— START Supplied passage —

Like aggregate, this series has an index of all the node ids for the network. Unlike aggregate, this method returns a dataframe with the number of columns equal to the distances to the Nth closest poi. For instance, if you ask for the 10 closest poi to each node, column d[1] wil be the distance to the 1st closest poi of that category while column d[2] will be the distance to the 2nd closest poi, and so on.

node_ids

The node ids which will be used as the index of many return series

plot(self, data, bbox=None, plot_type='scatter', fig_kwargs=None, bmap_kwargs=None, plot_kwargs=None, cbar_kwargs=None)

Plot an array of data on a map using matplotlib and Basemap, automatically matching the data to the Pandana network node positions.

Keyword arguments are passed to the plotting routine.

Parameters:
data : pandas.Series

Numeric data with the same length and index as the nodes in the network.

bbox : tuple, optional

(lat_min, lng_min, lat_max, lng_max)

plot_type : {‘hexbin’, ‘scatter’}, optional
fig_kwargs : dict, optional

Keyword arguments that will be passed to matplotlib.pyplot.subplots. Use this to specify things like figure size or background color.

bmap_kwargs : dict, optional

Keyword arguments that will be passed to the Basemap constructor. This can be used to specify a projection or coastline resolution.

plot_kwargs : dict, optional

Keyword arguments that will be passed to the matplotlib plotting command used. Use this to control plot styles and color maps used.

cbar_kwargs : dict, optional

Keyword arguments passed to the Basemap.colorbar method. Use this to control color bar location and label.

Returns:
bmap : Basemap
fig : matplotlib.Figure
ax : matplotlib.Axes
precompute(self, distance)

Precomputes the range queries (the reachable nodes within this maximum distance. So as long as you use a smaller distance, cached results will be used.)

Parameters:
distance : float

The maximum distance to use. This will usually be a distance unit in meters however if you have customized the impedance this could be in other units such as utility or time etc.

Returns:
Nothing
save_hdf5(self, filename, rm_nodes=None)

Save network data to a Pandas HDF5 file.

— END Supplied passage —
— START Listing —

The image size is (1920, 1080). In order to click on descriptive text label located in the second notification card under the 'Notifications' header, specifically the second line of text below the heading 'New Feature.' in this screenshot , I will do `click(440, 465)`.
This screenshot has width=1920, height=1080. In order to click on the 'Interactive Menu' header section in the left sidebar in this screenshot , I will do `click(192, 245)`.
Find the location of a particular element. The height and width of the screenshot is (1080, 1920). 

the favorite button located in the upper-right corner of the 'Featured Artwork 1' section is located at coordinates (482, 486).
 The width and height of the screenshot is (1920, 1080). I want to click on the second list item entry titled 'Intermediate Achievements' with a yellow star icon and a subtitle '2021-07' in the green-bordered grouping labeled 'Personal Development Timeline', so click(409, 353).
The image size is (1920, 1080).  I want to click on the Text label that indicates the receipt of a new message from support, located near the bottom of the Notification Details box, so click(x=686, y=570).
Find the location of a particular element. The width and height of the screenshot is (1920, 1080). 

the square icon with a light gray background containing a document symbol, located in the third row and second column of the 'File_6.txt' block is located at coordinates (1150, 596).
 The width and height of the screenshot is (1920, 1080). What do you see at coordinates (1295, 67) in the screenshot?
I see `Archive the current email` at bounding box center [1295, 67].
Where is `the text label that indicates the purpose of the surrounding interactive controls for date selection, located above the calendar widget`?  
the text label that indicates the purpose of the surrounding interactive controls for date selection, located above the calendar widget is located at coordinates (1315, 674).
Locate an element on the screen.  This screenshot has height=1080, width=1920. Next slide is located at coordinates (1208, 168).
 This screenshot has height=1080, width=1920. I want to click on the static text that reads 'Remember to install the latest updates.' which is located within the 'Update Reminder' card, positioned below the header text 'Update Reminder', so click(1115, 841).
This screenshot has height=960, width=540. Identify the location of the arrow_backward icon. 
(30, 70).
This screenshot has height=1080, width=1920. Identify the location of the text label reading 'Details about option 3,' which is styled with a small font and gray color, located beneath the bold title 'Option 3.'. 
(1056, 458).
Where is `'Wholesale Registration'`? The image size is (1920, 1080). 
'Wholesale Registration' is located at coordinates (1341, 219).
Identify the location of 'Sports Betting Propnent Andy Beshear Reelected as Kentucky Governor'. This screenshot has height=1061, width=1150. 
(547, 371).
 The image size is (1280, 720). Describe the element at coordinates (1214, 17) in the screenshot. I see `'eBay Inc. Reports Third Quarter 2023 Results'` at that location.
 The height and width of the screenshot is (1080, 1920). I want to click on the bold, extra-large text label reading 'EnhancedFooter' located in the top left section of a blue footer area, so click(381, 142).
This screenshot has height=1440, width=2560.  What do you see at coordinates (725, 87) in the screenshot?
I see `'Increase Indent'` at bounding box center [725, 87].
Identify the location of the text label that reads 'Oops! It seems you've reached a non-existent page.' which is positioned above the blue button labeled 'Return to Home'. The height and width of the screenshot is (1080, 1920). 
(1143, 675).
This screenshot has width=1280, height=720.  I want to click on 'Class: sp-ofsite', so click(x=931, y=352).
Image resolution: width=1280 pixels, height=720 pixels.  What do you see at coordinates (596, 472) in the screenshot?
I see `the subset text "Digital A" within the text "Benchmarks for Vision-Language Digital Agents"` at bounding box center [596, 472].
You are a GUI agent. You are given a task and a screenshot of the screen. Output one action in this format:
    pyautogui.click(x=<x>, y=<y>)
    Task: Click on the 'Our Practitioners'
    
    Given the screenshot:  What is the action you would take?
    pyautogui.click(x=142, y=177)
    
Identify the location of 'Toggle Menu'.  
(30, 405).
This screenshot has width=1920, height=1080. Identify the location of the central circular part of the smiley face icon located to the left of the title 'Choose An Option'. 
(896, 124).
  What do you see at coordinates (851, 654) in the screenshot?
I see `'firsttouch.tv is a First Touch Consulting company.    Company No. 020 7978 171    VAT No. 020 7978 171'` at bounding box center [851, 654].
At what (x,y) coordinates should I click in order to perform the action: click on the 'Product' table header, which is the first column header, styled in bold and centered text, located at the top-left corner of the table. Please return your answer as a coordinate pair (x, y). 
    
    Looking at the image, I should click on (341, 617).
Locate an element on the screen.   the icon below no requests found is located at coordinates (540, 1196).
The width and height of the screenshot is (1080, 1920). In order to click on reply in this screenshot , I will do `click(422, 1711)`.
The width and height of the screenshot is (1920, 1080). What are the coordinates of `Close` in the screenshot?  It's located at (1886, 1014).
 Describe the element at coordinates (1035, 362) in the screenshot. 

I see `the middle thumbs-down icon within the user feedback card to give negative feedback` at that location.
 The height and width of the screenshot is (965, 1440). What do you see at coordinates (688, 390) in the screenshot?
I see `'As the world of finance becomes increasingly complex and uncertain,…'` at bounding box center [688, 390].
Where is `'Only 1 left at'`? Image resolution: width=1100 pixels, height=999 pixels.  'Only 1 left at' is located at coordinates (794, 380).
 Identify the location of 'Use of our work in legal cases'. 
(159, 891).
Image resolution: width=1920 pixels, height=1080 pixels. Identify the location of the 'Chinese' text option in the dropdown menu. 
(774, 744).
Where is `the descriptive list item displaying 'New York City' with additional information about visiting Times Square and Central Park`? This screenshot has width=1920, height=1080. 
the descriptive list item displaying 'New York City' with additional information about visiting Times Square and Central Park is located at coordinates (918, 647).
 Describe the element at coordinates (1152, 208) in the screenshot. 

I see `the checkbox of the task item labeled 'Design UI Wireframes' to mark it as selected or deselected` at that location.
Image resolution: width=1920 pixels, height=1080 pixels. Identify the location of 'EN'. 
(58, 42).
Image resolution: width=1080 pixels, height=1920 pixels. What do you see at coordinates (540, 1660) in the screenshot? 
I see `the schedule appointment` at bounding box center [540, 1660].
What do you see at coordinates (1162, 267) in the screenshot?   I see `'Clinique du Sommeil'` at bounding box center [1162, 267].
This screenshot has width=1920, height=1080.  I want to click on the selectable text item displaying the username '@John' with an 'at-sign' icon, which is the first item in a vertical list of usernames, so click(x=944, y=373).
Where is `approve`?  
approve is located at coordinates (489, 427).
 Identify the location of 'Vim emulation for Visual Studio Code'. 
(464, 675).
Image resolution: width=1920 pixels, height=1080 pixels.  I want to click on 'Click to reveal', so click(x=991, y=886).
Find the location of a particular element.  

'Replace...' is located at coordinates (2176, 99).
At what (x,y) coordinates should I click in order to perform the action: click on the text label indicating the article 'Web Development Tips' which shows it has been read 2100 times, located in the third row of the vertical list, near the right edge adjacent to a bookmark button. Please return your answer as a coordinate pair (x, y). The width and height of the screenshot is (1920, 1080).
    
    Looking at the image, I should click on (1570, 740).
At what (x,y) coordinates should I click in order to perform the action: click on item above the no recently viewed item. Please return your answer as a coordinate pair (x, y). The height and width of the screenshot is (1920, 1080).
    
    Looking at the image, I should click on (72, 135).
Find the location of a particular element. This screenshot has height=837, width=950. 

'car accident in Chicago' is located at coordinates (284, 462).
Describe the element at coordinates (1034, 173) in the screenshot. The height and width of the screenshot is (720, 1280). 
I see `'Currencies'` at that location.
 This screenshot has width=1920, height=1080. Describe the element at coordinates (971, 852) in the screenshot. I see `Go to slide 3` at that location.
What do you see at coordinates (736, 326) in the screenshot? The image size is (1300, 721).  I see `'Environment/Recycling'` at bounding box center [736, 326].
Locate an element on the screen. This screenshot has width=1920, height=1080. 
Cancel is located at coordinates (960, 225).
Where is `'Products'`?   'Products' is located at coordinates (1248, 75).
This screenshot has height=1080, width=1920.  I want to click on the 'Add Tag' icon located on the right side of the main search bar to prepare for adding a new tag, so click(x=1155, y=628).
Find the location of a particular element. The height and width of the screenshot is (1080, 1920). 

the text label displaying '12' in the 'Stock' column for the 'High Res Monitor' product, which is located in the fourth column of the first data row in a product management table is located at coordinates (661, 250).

— END Listing —

# Challenges
A. In the Pandana network documentation, which function receives the keyword arguments given in fig_kwargs?
B. Starting at the first of the rows and ending with the line that contains "This screenshot has width=1920, height=1080. In", rewrite those lines with "click on" changed to "select" and everything else left as it is.
The text and the rows were taken from unrelated sources.

# Answers for the tasks
A. matplotlib.pyplot.subplots

B.
The image size is (1920, 1080). In order to select descriptive text label located in the second notification card under the 'Notifications' header, specifically the second line of text below the heading 'New Feature.' in this screenshot , I will do `click(440, 465)`.
This screenshot has width=1920, height=1080. In order to select the 'Interactive Menu' header section in the left sidebar in this screenshot , I will do `click(192, 245)`.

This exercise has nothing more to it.